PROBLEM DESCRIPTION :: Scan the entries below and say how many lines contain "with". Write only the number.

Collected data:
****************************************

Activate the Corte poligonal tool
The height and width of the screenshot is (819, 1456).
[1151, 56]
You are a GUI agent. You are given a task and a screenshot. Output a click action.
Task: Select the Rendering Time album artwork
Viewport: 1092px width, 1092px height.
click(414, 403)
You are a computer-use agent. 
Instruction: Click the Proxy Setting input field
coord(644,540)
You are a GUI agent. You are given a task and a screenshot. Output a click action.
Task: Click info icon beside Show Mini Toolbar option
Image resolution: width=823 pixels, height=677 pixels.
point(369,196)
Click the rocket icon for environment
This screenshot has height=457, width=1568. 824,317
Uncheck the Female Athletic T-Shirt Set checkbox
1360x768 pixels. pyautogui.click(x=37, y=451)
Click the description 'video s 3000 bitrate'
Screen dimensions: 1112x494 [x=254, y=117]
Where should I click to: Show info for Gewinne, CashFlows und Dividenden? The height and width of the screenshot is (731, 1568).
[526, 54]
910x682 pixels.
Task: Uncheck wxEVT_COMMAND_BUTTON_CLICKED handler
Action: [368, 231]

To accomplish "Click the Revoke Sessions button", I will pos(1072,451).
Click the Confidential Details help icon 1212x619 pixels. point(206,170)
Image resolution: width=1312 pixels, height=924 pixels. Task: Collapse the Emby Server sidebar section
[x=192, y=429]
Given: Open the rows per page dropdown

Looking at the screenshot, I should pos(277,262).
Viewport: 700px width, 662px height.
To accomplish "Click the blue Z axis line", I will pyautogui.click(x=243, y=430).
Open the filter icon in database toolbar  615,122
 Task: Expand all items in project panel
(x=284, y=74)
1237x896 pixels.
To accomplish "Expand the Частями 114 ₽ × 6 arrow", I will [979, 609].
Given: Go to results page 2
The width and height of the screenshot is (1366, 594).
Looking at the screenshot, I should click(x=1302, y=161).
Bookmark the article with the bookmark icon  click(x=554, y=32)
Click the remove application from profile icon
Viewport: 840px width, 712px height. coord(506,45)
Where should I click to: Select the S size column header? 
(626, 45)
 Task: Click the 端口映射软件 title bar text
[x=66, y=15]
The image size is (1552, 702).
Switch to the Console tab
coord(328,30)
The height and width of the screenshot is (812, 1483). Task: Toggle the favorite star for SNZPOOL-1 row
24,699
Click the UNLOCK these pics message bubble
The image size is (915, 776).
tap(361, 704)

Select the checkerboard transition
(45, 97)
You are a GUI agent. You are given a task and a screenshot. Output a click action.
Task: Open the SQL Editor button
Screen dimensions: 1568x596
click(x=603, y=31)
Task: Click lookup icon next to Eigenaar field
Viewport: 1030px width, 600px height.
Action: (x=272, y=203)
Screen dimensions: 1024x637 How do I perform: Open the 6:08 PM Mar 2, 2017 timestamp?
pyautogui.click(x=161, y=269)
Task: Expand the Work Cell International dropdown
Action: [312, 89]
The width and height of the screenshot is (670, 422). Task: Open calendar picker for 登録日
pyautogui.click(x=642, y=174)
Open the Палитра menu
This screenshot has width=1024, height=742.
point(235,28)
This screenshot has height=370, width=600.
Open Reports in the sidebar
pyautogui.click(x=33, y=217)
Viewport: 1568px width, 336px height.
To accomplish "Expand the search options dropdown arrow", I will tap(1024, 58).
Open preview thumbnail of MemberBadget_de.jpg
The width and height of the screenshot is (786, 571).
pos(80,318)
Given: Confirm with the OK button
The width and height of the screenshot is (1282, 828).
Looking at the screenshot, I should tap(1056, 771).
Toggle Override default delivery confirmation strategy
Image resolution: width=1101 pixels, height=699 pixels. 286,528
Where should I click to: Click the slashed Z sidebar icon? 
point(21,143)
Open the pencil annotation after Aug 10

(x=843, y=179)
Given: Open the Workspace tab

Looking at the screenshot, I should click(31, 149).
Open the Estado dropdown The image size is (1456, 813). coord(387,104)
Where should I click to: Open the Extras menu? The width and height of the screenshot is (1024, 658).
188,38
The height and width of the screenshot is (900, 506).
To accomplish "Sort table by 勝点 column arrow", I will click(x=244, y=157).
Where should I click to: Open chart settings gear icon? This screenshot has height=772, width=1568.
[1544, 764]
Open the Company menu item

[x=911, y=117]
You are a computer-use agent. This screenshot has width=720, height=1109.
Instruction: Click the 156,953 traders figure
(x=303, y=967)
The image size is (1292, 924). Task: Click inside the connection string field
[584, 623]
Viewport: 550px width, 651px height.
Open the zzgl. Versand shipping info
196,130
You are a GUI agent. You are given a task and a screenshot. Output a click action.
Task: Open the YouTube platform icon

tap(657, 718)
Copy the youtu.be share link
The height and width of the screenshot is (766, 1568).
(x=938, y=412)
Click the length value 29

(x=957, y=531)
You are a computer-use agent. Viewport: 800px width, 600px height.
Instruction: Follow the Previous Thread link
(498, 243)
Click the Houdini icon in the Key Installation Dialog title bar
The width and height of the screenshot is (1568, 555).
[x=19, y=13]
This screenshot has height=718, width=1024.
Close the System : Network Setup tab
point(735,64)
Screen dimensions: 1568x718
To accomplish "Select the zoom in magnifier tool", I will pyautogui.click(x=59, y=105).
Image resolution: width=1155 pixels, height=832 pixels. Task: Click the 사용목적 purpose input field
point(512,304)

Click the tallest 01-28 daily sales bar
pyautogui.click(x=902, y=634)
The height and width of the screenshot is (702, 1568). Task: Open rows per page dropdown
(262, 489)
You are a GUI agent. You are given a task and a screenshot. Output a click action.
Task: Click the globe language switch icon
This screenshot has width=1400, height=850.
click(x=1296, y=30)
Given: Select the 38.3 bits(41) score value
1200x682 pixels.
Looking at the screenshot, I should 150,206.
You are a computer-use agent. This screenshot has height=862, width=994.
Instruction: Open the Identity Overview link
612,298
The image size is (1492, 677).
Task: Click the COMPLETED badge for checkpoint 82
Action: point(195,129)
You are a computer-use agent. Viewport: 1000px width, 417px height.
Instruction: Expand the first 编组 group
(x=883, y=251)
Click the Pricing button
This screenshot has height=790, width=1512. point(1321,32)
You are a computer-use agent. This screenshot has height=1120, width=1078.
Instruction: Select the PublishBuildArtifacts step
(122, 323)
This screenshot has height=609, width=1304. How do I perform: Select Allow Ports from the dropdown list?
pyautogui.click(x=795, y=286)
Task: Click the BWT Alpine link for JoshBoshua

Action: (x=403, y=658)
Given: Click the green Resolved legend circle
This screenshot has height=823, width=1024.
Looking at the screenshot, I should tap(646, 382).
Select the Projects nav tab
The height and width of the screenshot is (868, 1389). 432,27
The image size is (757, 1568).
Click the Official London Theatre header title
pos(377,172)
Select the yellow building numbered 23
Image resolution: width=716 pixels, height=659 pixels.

****************************************

EXPECTED ANSWER :: 2